Sıhhat Bilimleri Üniversitesi Gülhane Eğitim ve Araştırma Hastanesi Enfeksiyon Hastalıkları ve Klinik Mikrobiyoloji Uzmanı Doç. Dr. Ümit Savaşçı, DHA’ya açıklama yaparak, aldatıcı negatifliğe karşı ikazda bulundu. Doç. Dr. Savaşçı, “Son devirlerde PCR testlerinin negatif çıktığı, mutasyonların PCR testinden kaçabildiğine dair birtakım savlar ortaya atıldı. Aslında bu türlü bir şey yok, en güzel PCR metodu bile yüzde 80 teşhis koydurur. Lakin halkımızda şöyle bir badire var; konutta bir kişi olumlu çıkınca, birinci temas günü bizim için kıymetli. Testin en erken 3 gün yahut ortalama olarak da 5’inci gün alınması gerekiyor. İş yerinde mesela birisi ile temas ettiğinizde şayet siz çabucak birebir gün yahut sonraki gün test verirseniz negatif çıkarsınız; ama koronavirüs testiniz daha sonraki günlerde pozitifleşebilir” dedi.

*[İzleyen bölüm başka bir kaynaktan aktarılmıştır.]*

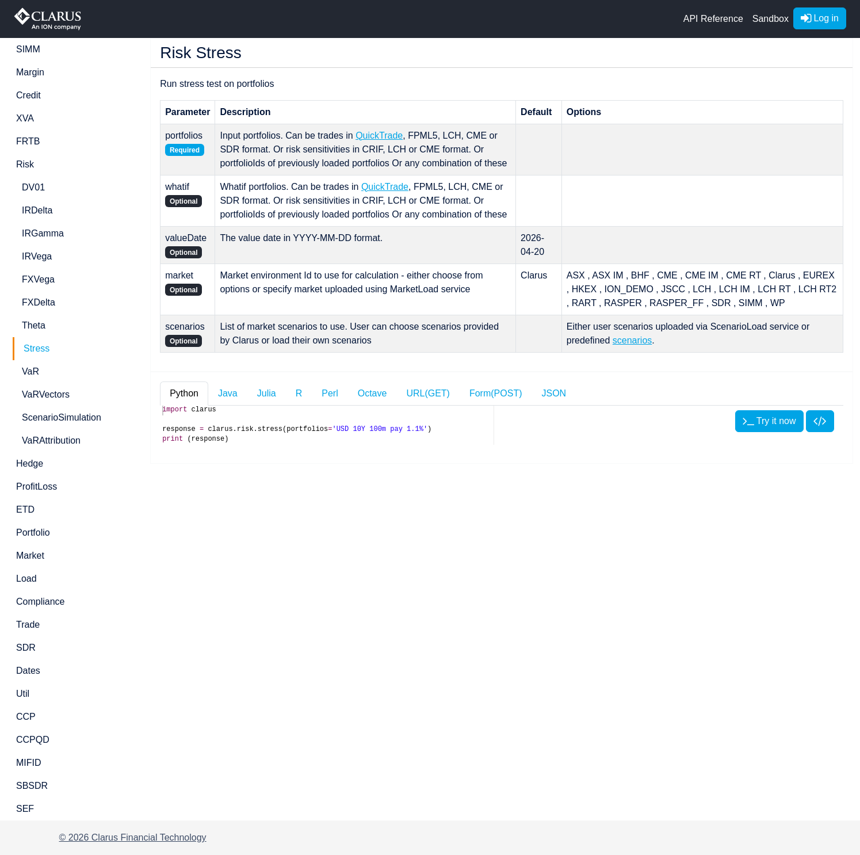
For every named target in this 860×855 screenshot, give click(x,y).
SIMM (28, 49)
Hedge (29, 463)
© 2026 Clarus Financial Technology (133, 837)
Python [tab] (184, 393)
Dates (28, 670)
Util (22, 693)
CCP (26, 717)
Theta (33, 325)
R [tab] (299, 393)
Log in (820, 18)
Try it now (769, 421)
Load (26, 578)
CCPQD (32, 740)
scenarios (632, 340)
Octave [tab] (372, 393)
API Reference (713, 19)
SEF (25, 809)
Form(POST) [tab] (495, 393)
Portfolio (33, 532)
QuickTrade (379, 135)
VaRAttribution (51, 440)
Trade (28, 624)
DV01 (33, 187)
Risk (25, 164)
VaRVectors (46, 394)
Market (30, 555)
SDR (26, 647)
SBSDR (32, 786)
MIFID (28, 763)
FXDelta (38, 302)
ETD (25, 509)
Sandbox (770, 19)
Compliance (40, 601)
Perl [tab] (330, 393)
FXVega (38, 279)
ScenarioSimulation (61, 417)
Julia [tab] (266, 393)
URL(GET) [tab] (428, 393)
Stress (36, 348)
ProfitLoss (36, 486)
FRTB (28, 141)
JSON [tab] (553, 393)
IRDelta (37, 210)
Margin (30, 72)
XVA (25, 118)
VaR (30, 371)
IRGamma (43, 233)
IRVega (37, 256)
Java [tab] (228, 393)
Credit (28, 95)
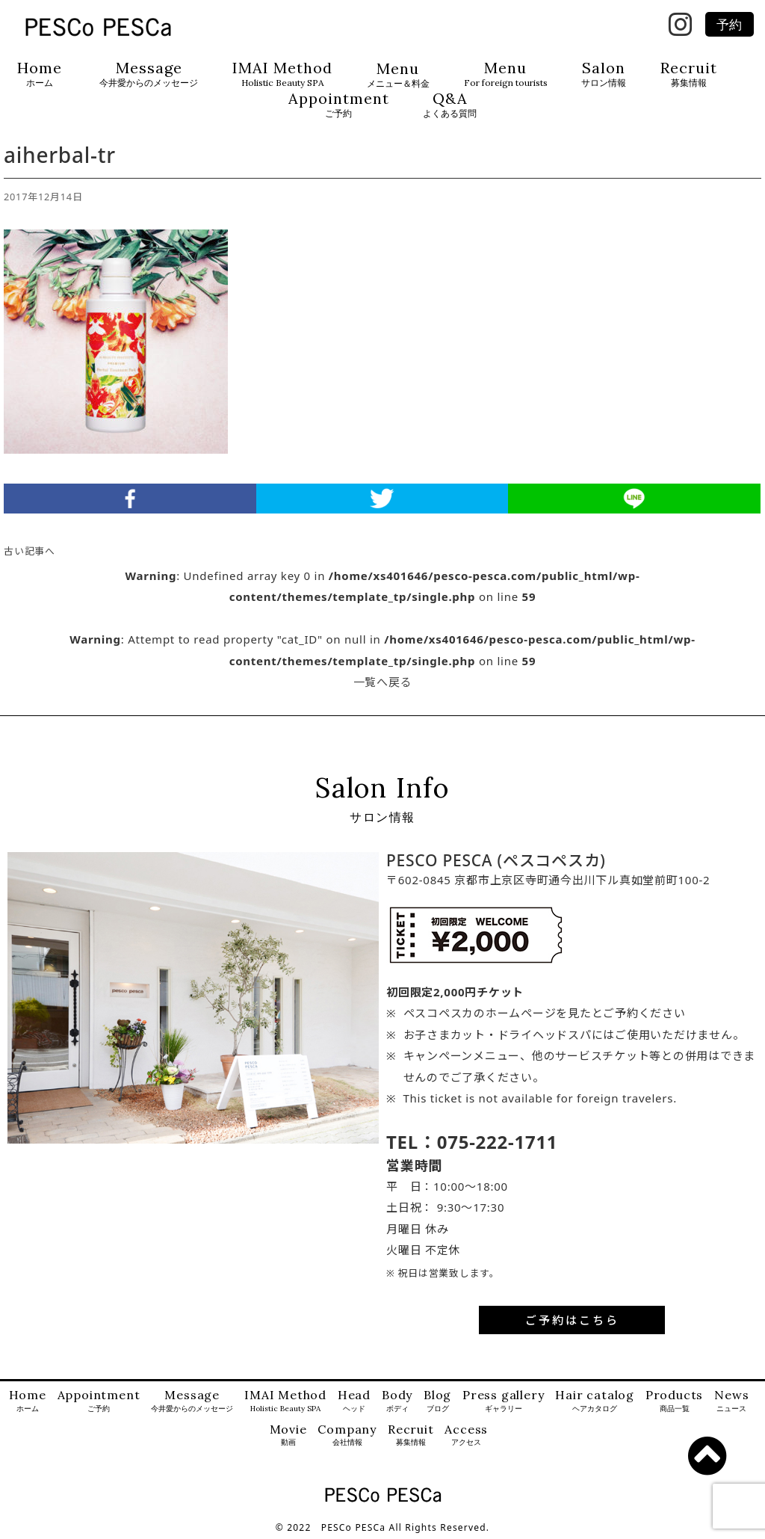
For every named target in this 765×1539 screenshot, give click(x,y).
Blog (437, 1401)
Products (674, 1401)
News (731, 1401)
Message (148, 74)
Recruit (688, 74)
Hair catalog (594, 1401)
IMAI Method (282, 74)
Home (39, 74)
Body (397, 1401)
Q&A (450, 105)
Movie (288, 1435)
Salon (603, 74)
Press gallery (503, 1401)
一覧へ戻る (382, 681)
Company (347, 1435)
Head (354, 1401)
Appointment (338, 105)
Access (466, 1435)
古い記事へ (29, 551)
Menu (398, 75)
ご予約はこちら (572, 1320)
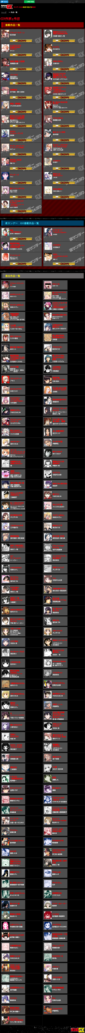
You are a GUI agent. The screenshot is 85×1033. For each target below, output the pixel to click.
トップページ (78, 1030)
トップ (3, 12)
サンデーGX (7, 6)
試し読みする (21, 41)
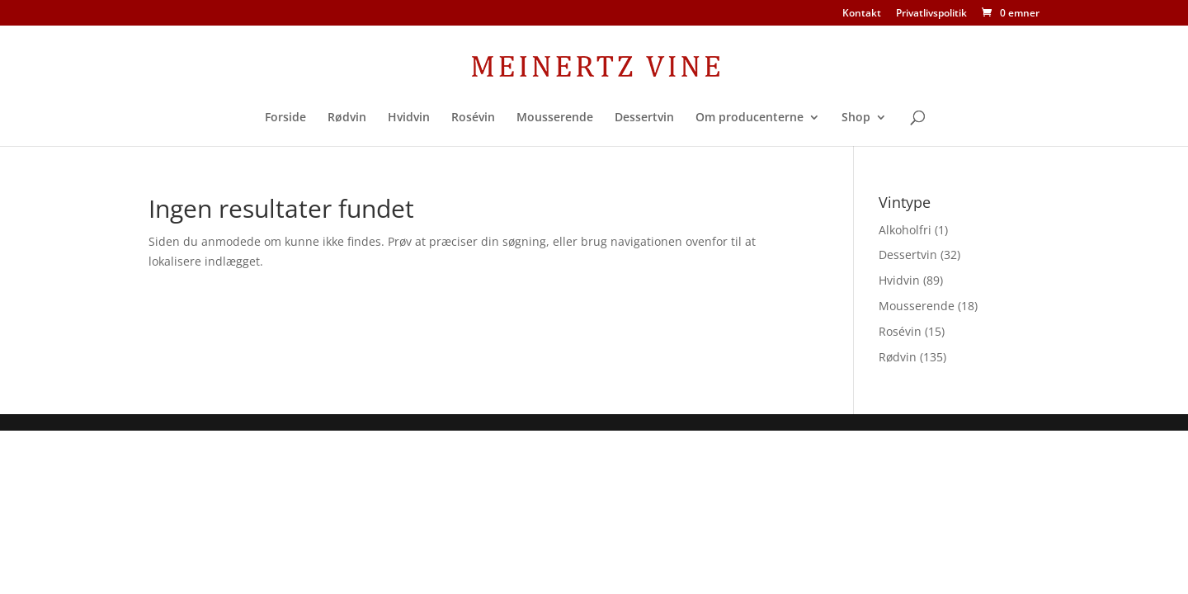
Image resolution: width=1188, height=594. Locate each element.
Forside (285, 118)
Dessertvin (644, 118)
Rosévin (473, 118)
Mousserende (554, 118)
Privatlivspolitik (931, 14)
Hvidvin (409, 118)
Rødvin (347, 118)
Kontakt (861, 14)
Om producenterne (749, 118)
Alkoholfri (905, 230)
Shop (856, 118)
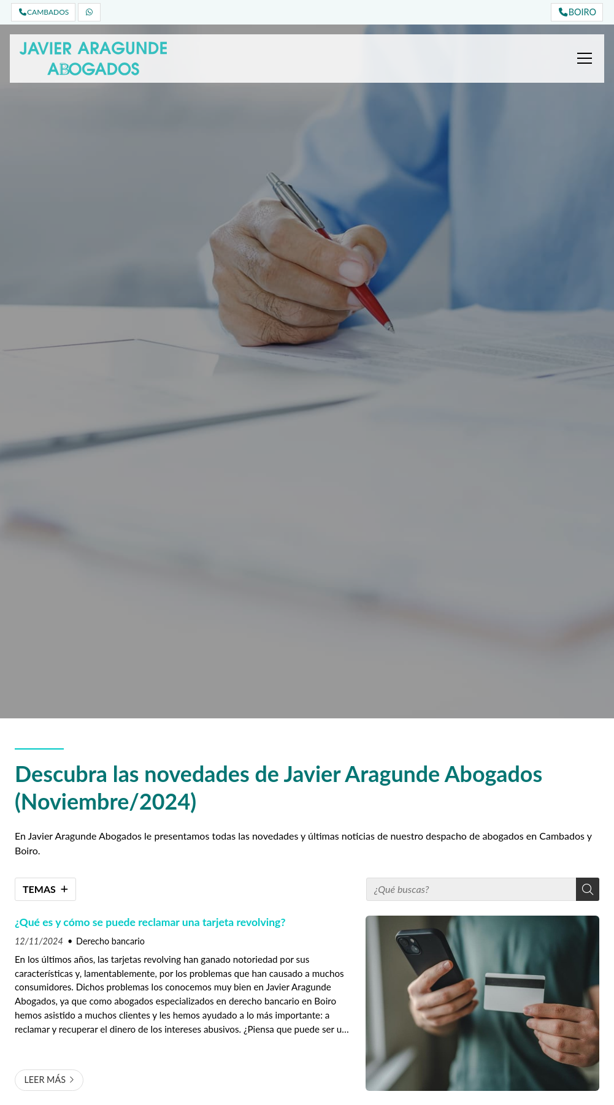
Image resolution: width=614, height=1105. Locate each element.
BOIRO (577, 12)
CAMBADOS (43, 12)
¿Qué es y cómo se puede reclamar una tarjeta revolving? (150, 922)
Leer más (45, 1079)
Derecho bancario (110, 941)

‘PCR TESTİ 3’ÜNCÜ GÜNDEN SONRA ANLAMLI’
Doç. Dr. Savaşçı, temastan en erken 3’üncü günden sonra test yaptırılması gerektiğini belirterek, “Bu mevzuda bilhassa çabucak paniğe sevk olmadan, temas ettiğimiz günün en erken 3’üncü gününden sonra kesinlikle PCR testi yaptırmamız gerekir. Süreç sırasında da sürecin gerçek halde yapılmasına müsaade etmemiz gerekiyor. Şayet kaçış yapıp düzgün örnek vermezsek testimiz negatif çıkacaktır, bu da ilerleyen periyotlarda hem tedavi almamızı geciktirmiş olacağız hem de hastalığımız ilerleyip bizim şu anda bilhassa gençlerde gördüğümüz akciğerin ileri evre tutulumu ile müracaatlara neden olacaktır. Birebir aile içinde bir kişi olumlu çıkıyor, öteki şahıslar tıpkı gün test yaptırdıkları için de negatif çıkıyor. Aslında aldatıcı bir negatiflik oluyor. O kişi sonraki gün çıkıp dolaşmaya başlıyor, işine gidiyor, toplu taşıma araçlarını kullanıyor, konut içinde de başkaları ile temas kurmaya başlıyor. Virüsü fark etmeden yaymış oluyor, kendi hastalığı da başlamış ve ilerlemiş oluyor. ‘Negatif çıktım’ diye tedavi de almadığı için ilerlemiş bir vaziyette hastaneye başvurmuş oluyor. Testleri en erken 3’üncü günden sonra yaptırmamız gerekiyor, PCR testleri o günden sonra, yani 3’üncü günden sonra manalı oluyor” dedi.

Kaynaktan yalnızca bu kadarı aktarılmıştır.